Date: March 28th, 2011
Venue: The Sugarmill, Stoke-on-Trent
Support: Tiger Please, Rise To Remain


It’s safe to say that over the past few years, things for Welsh post-hardcore outfit Funeral For A Friend haven’t been too great. Alongside two consecutive albums that alienated a lot of their original fanbase with their more ‘mature’ style, the depature of two key members wasn’t a great help either. However, equipped with new member Richard Boucher and brand new record ‘Welcome Home Armageddon’, FFAF are hoping to revitalise themselves with a new lease of life.

All three bands on the bill don’t share the exact same sound and style as each other, and this can’t be more true than with openers Tiger Please (***). Resonating similarities to the likes of Kings Of Leon and a much rawer Arcade Fire, the Welsh outfit were a slow ease into the show for the crowd. Frontman Leon Stanford has a great fire and rasp to his voice through songs such as ‘Autumn Came The Fall’, so much so it’d even put Tony The Tiger to shame.

Rise To Remain (****) on the other hand sound like a pack of tigers, most notably with the intense drum pummeling of Pat Lundy and the ever energetic vocalist Austin Dickinson. New track ‘The Serpent’ and the more familiar ‘Bridges Will Burn’ are punishing and intense in a live setting, and show the very early stages of a band that could become the next Trivium or Bullet For My Valentine come the release of their debut album later in the year.

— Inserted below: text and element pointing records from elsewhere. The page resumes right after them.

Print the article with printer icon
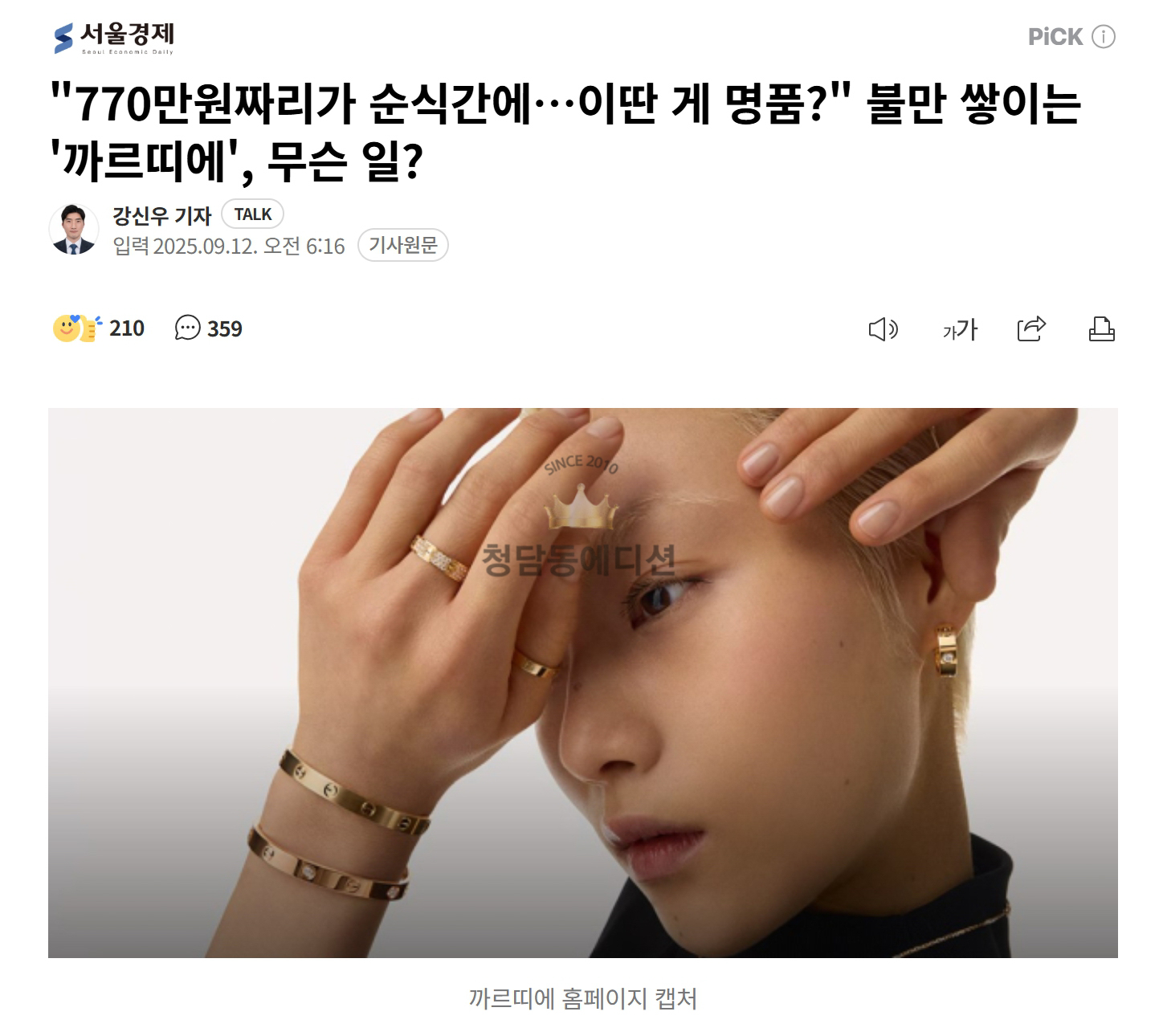The width and height of the screenshot is (1159, 1036). click(1102, 329)
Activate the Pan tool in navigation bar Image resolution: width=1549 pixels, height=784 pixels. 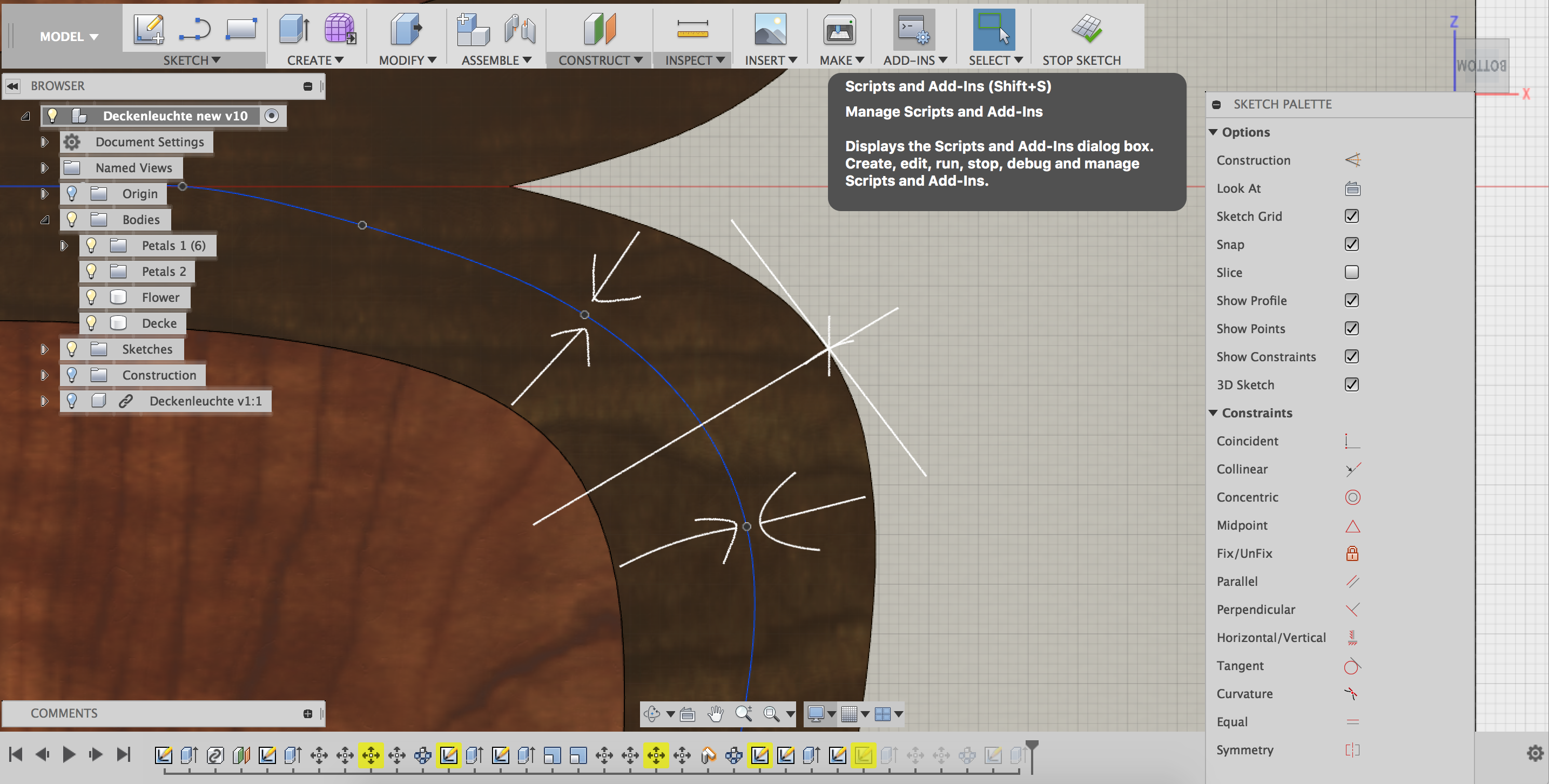point(716,714)
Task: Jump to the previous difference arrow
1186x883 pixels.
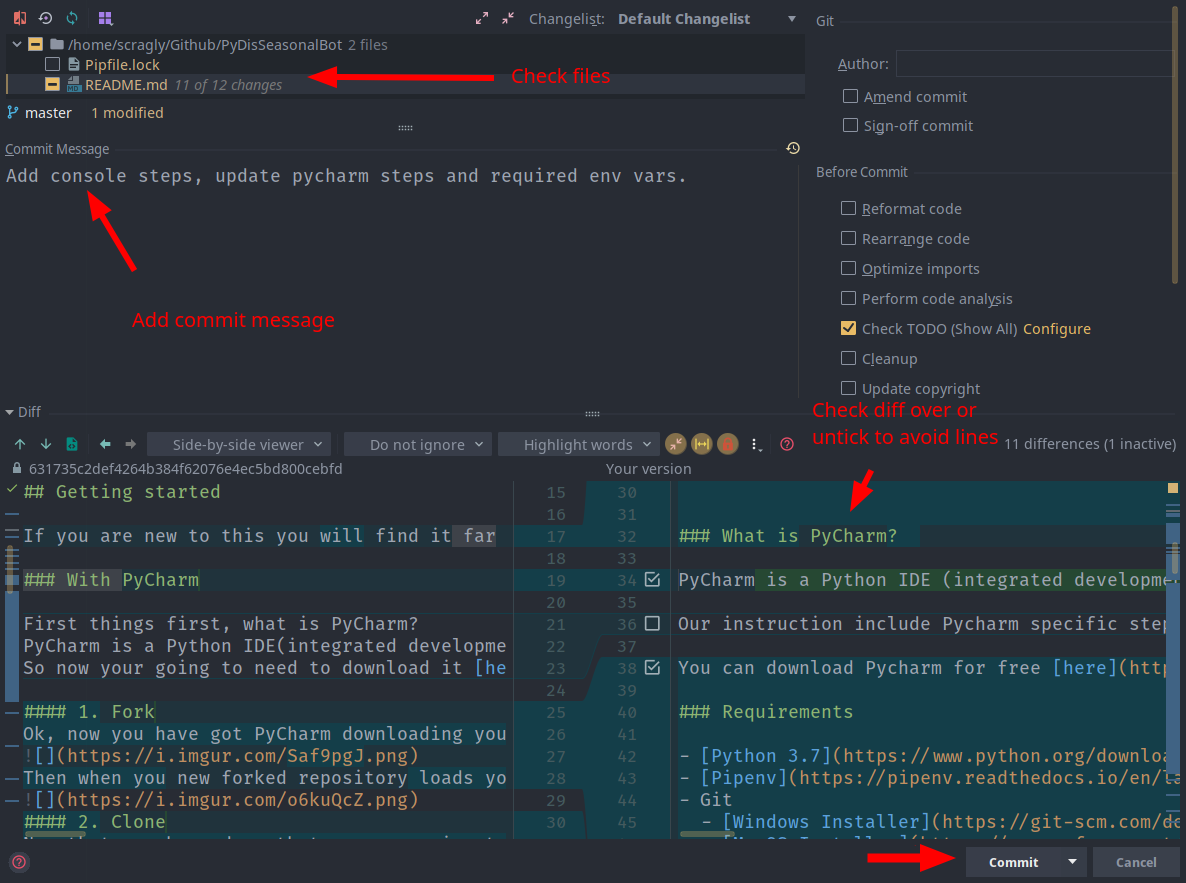Action: pos(19,444)
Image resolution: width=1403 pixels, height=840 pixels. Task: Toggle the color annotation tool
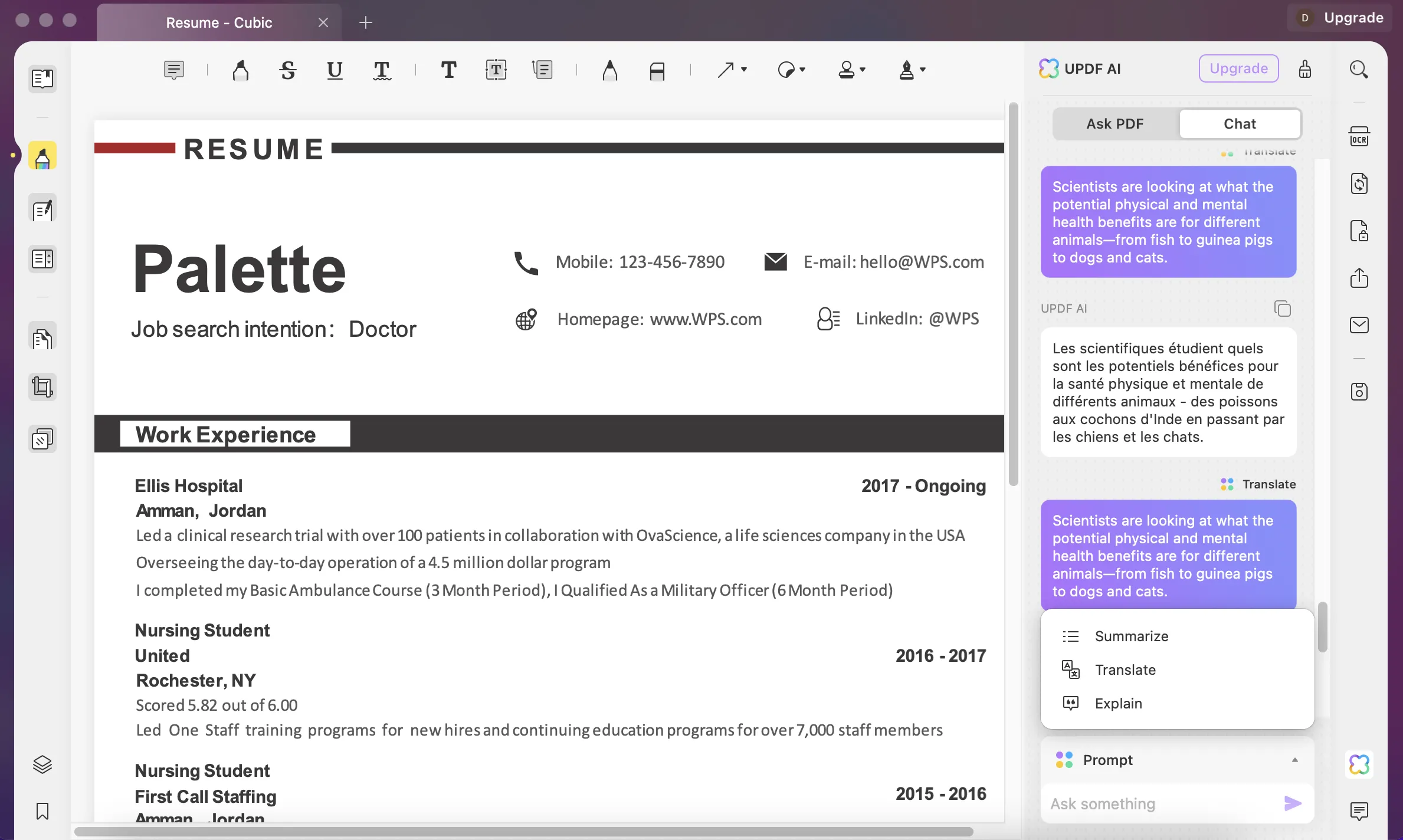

A barrage of cheers and screams flood the room when Funeral For A Friend (*****) take to the stage, and right from the intro riff of set opener ‘Roses For The Dead’ the crowd goes completely insane. The insanity only ensues further, with a set avoiding albums ‘Memory & Humanity’ and ‘Tales Don’t Tell Themselves’ (aside from ‘Into Oblivion (Reunion)’) completely to maintain their rawest and arguably strongest songs intact. ‘Monsters’ and ‘Juneau’ bring some of the biggest sing along highlights of the night, but neither compare to the collective embrace through ‘History’, showing through both audience dedication, and when combined with the final thrilling moments of closer ‘Escape Artists Never Die’, also a band who are far from gone just yet.